Copy the records word for word, from the line containing "Given: Click the Required column header" through the line containing "Looking at the". Leave the pictures out of your copy.
═══ Recorded data ═══
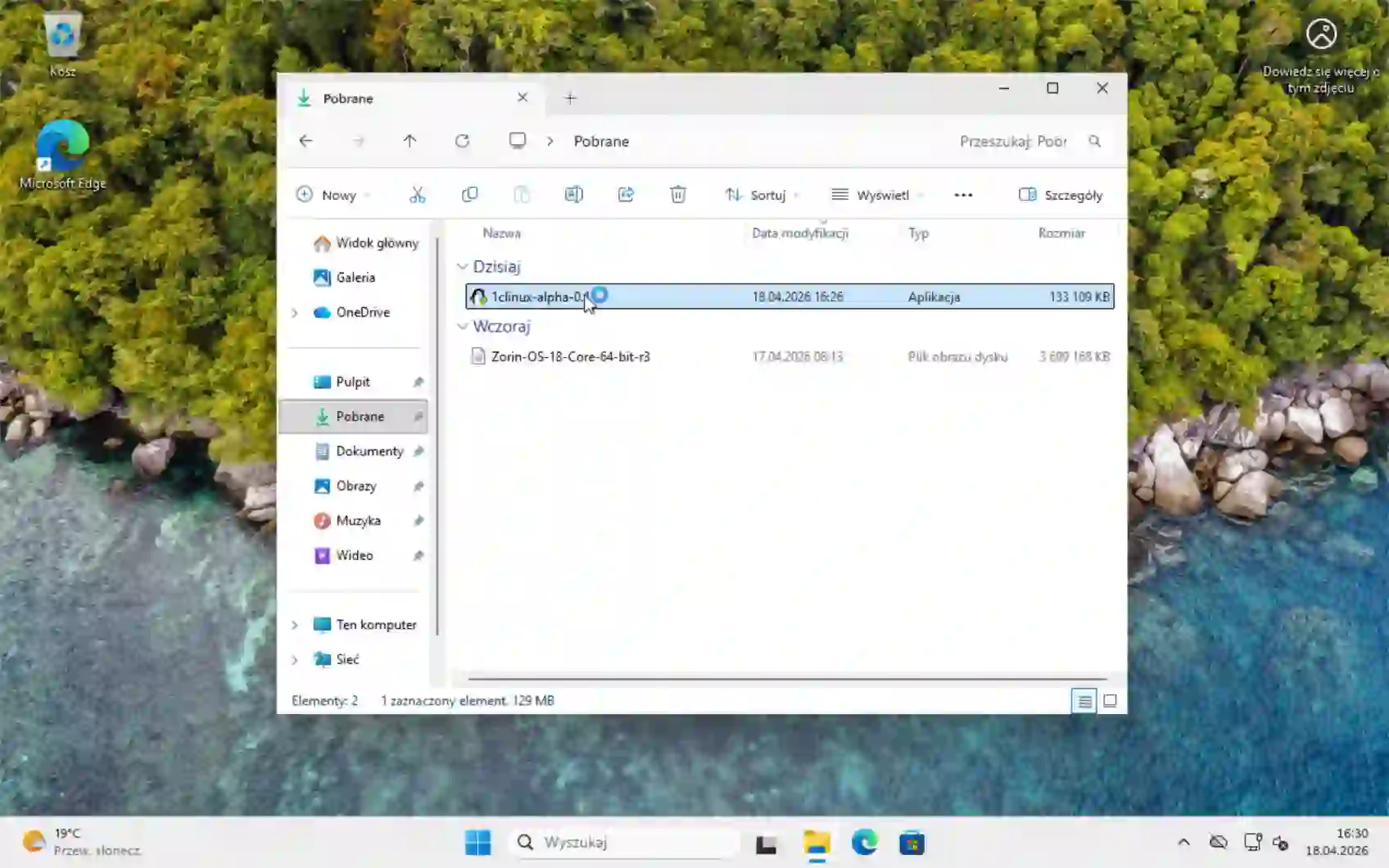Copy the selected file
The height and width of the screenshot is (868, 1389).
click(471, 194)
═══
═══ Recorded data ═══
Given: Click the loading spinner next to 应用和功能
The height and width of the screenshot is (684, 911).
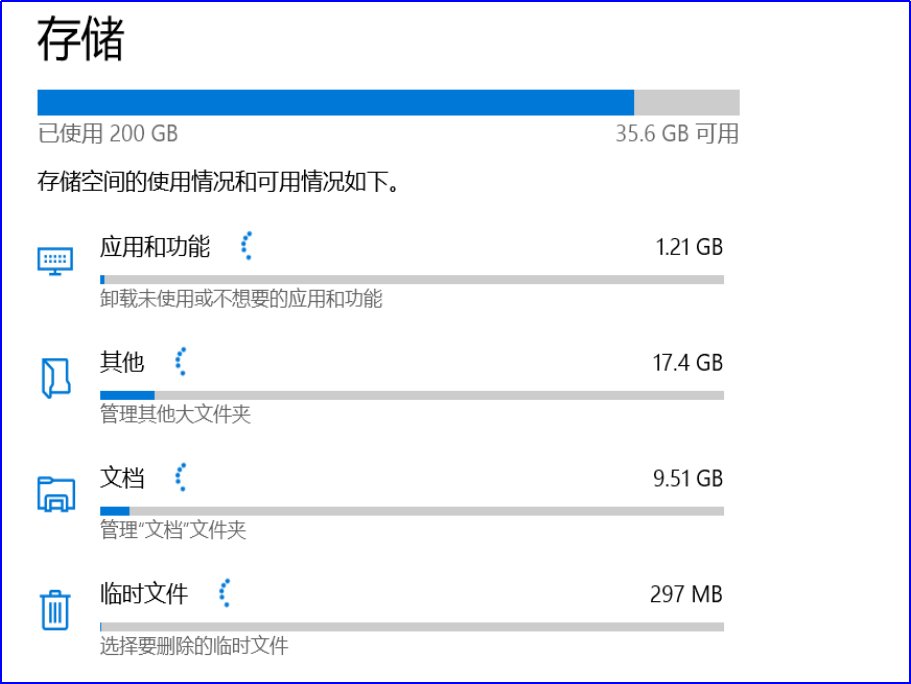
═══
═══ Recorded data ═══
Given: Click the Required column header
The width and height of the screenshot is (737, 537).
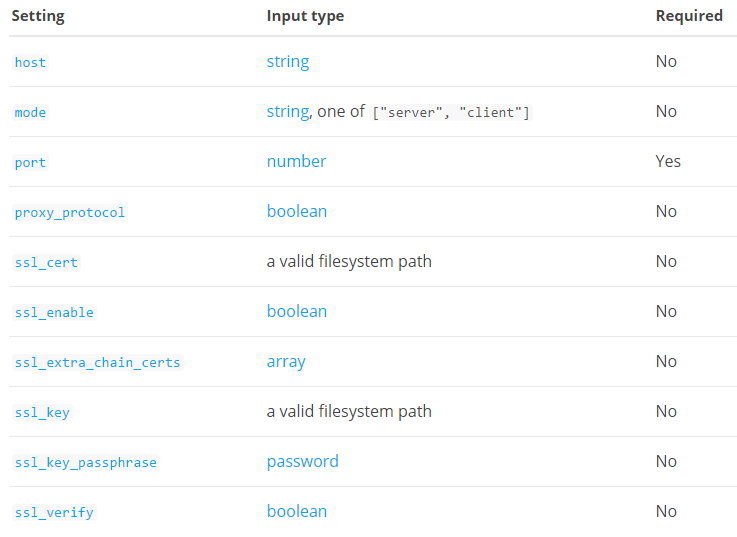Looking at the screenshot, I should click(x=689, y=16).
═══
### Response to the exercise
Given: Click the Required column header
The width and height of the screenshot is (737, 537).
Looking at the screenshot, I should click(x=689, y=16).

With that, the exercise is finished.